▶ Задания для выполнения
1 > Ответьте по тексту воспоминаний:
(a) Какой мотоцикл люди из грузовика подняли в кузов?
(b) Кто задал вопрос о том, как удалось снять изображение?
(c) Через какие ворота предстоит въехать в Кремль?
2 > Почему, согласно тексту воспоминаний, рассказчик не знает, что ответить на вопрос о приличном костюме? Объясните в одном–трех предложениях.
3 > Определите, соответствуют ли тексту воспоминаний следующие утверждения. Для каждого ответьте «да» или «нет» и приведите решающие слова текста.
(a) Мотоцикл можно было завести только ключом.
(b) Рассказчик доехал до города на своем мотоцикле.
(c) В Кремль поедут на редакционной машине.

▶ Исходный текст
• • • • • • •
Москва. Лица. Факты. Свидетели эпохи - Леонид Николаевич Лазарев
Шрифт:
Интервал:
Закладка:
Праздник закончился, надо возвращаться к родителям в город. Мой мотоцикл стоит там, где я его оставил. Правда, любой желающий мог его завести, он включался без ключа. Достаточно дернуть заводную ручку, он бы завелся, но, слава богу, ничего не произошло. Я собрал аппаратуру, сел на мотоцикл и поехал в сторону дома. К сожалению, до города я не доехал. Мотоцикл по дороге стал «чихать» и дергаться. Кончилось тем, что он заглох окончательно, чихнув и плюнув дымом последний раз…
На мою удачу по дороге показался грузовик. Я остановил машину:
– Помогите! Я из цирка.
– А-а-а… Это вот около базара, это аттракцион такой, вы на мотоциклах гоняете.
– Совершенно верно. Что-то случилось с техникой. Поможете?
– Конечно, поможем, конечно.
Из машины высыпали люди. Как пушинку подняли «Индиан» в кузов.
Триумфально въезжаю в город, сидя на мотоцикле в кузове грузовой машины…
– Что случилось? Что случилось? Эх, Леня, Леня, ты же заклинил двигатель, надо было в поршень маслица поддать немножечко. Что ж ты так?
…Моя поездка в Ульяновск и за город обернулась признанием моих работ в Москве. Я оказался на сцене дома журналистов и на вопрос Лидии Дыко: – Как вам удалось снять такое изображение? – В стеснении, почти заикаясь, поведал эту историю.
В знак благодарности послал несколько фотографий Льву Ерохину…
Костюм
Кремль. 1959
– У тебя есть приличный костюм?
Не знаю, что ответить. Вчера моя бабуля вставила большую заплату на… заднем месте. Материал заплаты был новый и резко выделялся.
– Если надо, – отвечаю, опустив глаза.
– Надо, надо Лазарев. Завтра в 12 ты с Павловой в Кремле – будете работать. Ясно! Поедете на редакционной машине, через Боровицкие ворота. Все официально. Держись достойно. Да, не сказала главного. Вам будет давать интервью президент одной из стран. По поводу костюма пришлось встать на уши.
• • • • • • •
▶ Записи для поиска описанных объектов
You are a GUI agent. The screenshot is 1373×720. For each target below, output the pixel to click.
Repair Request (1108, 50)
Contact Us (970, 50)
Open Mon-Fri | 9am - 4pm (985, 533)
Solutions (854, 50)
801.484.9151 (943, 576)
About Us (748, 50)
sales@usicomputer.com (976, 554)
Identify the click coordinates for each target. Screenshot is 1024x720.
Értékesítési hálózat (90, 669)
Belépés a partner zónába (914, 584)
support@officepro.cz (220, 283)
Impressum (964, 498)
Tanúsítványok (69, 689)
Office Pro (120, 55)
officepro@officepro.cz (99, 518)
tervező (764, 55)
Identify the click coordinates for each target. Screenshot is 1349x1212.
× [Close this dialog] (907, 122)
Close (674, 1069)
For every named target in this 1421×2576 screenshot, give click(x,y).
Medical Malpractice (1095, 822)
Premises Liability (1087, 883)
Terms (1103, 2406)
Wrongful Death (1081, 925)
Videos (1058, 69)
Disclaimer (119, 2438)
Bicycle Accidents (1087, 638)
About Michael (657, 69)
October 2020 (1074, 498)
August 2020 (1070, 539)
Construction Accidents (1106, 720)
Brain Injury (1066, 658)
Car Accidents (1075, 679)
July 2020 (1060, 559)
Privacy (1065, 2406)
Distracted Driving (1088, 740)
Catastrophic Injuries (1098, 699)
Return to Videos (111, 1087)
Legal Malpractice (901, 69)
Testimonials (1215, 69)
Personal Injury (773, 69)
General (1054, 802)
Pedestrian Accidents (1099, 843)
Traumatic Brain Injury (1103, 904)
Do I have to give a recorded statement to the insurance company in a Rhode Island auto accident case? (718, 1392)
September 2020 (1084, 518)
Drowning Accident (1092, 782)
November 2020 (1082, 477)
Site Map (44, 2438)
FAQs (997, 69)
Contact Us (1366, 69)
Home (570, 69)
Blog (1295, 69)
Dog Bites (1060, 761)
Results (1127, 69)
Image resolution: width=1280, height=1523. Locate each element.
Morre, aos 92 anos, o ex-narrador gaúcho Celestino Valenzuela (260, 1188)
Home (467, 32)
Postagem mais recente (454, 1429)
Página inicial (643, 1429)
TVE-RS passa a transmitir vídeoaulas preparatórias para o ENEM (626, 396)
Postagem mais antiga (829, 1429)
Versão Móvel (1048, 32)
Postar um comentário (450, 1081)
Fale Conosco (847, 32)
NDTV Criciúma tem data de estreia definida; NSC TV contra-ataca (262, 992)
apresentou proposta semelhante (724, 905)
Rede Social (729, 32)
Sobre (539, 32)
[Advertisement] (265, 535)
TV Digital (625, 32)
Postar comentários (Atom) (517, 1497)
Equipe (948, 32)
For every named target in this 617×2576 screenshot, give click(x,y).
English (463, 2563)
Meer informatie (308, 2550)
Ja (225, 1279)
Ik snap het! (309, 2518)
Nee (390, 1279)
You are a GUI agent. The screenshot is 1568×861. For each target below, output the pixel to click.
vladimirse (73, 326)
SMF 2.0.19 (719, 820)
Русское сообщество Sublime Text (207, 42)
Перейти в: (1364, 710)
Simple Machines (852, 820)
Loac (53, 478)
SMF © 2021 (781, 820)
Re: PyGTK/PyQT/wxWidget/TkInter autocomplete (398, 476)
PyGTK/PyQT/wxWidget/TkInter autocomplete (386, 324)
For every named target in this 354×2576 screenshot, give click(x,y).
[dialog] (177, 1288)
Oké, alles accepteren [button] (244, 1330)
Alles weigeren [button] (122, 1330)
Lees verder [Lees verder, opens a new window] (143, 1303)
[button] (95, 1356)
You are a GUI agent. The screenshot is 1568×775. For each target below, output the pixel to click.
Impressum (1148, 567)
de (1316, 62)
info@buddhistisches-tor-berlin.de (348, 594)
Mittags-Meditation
• • • • • • •
▶ Ответы по заданиям
1 >
(a) «Индиан».
(b) Лидия Дыко.
(c) Через Боровицкие ворота.

2 > Накануне бабушка рассказчика вставила большую заплату на заднем месте. Материал заплаты был новый и резко выделялся.

3 >
(a) Нет: «он включался без ключа».
(b) Нет: «К сожалению, до города я не доехал».
(c) Да: «Поедете на редакционной машине, через Боровицкие ворота».